Instructions to follow: Reproduce exactly the lines from the top of the records below through the line holding "The height and width of the screenshot is (766, 1191).".

The data:
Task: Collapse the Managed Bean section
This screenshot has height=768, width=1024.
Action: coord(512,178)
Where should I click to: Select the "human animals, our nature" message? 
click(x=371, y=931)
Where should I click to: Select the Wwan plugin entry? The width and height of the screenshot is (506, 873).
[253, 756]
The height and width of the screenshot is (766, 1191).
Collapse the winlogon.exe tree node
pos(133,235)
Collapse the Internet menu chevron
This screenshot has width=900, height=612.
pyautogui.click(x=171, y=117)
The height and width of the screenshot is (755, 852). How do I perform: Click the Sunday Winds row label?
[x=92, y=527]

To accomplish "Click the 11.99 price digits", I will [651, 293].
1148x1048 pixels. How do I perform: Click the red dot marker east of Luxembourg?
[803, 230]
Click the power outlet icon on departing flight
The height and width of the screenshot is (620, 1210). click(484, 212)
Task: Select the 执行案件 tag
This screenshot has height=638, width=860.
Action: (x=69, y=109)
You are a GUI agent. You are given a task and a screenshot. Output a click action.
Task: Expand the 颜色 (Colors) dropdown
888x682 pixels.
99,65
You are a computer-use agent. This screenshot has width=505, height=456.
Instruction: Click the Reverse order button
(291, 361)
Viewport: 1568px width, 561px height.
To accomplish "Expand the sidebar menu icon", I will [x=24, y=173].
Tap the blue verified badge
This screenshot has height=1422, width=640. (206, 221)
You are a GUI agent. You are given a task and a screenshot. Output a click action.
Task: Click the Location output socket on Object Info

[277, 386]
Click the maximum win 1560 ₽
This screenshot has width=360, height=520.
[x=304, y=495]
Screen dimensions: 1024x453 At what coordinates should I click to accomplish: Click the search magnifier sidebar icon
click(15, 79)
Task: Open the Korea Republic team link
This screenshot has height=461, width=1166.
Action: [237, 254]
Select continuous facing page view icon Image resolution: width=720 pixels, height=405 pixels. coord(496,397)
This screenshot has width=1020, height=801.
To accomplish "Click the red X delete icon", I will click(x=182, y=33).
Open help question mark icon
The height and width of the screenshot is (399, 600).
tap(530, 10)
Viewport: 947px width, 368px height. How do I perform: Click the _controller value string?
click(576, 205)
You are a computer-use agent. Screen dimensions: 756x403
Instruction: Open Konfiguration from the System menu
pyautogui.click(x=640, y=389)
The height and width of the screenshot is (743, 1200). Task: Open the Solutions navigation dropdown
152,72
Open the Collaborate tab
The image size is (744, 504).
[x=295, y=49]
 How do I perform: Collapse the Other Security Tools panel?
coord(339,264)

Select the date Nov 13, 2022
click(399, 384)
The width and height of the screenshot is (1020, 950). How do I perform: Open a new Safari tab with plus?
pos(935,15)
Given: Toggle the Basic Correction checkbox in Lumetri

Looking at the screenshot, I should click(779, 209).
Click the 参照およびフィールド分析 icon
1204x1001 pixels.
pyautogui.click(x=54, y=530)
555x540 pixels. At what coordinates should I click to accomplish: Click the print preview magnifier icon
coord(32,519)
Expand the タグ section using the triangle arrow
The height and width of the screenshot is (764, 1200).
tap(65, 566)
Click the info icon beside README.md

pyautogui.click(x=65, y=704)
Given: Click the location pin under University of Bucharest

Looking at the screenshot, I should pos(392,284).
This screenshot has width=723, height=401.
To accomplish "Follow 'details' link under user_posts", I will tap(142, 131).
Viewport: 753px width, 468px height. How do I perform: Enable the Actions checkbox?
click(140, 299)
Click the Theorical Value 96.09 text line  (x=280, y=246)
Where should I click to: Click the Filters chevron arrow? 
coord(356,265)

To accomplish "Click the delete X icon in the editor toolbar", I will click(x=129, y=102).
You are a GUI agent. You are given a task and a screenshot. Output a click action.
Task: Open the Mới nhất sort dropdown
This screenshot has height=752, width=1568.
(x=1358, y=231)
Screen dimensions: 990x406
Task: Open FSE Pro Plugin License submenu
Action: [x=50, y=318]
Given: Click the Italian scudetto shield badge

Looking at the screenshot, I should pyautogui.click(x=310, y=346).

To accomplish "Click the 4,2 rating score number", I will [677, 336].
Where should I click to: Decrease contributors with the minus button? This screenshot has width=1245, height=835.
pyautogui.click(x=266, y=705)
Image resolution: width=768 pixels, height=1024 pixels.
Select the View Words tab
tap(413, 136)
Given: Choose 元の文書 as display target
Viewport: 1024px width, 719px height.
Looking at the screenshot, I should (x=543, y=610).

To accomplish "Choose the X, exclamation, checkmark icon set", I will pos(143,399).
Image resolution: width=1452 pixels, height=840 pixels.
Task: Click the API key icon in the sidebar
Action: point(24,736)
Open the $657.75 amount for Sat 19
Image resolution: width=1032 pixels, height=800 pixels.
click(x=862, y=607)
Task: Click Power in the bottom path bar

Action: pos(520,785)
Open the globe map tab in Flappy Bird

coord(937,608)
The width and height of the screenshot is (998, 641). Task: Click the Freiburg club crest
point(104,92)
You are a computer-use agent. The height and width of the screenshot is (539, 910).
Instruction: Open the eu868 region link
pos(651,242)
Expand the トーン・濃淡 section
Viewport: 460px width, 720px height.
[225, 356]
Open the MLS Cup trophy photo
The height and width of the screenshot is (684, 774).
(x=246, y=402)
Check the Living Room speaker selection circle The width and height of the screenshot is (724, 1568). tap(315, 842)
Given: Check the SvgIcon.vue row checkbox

Task solution:
Task: Collapse the Managed Bean section
This screenshot has height=768, width=1024.
Action: coord(512,178)
Where should I click to: Select the "human animals, our nature" message? 
click(x=371, y=931)
Where should I click to: Select the Wwan plugin entry? The width and height of the screenshot is (506, 873).
[253, 756]
The height and width of the screenshot is (766, 1191).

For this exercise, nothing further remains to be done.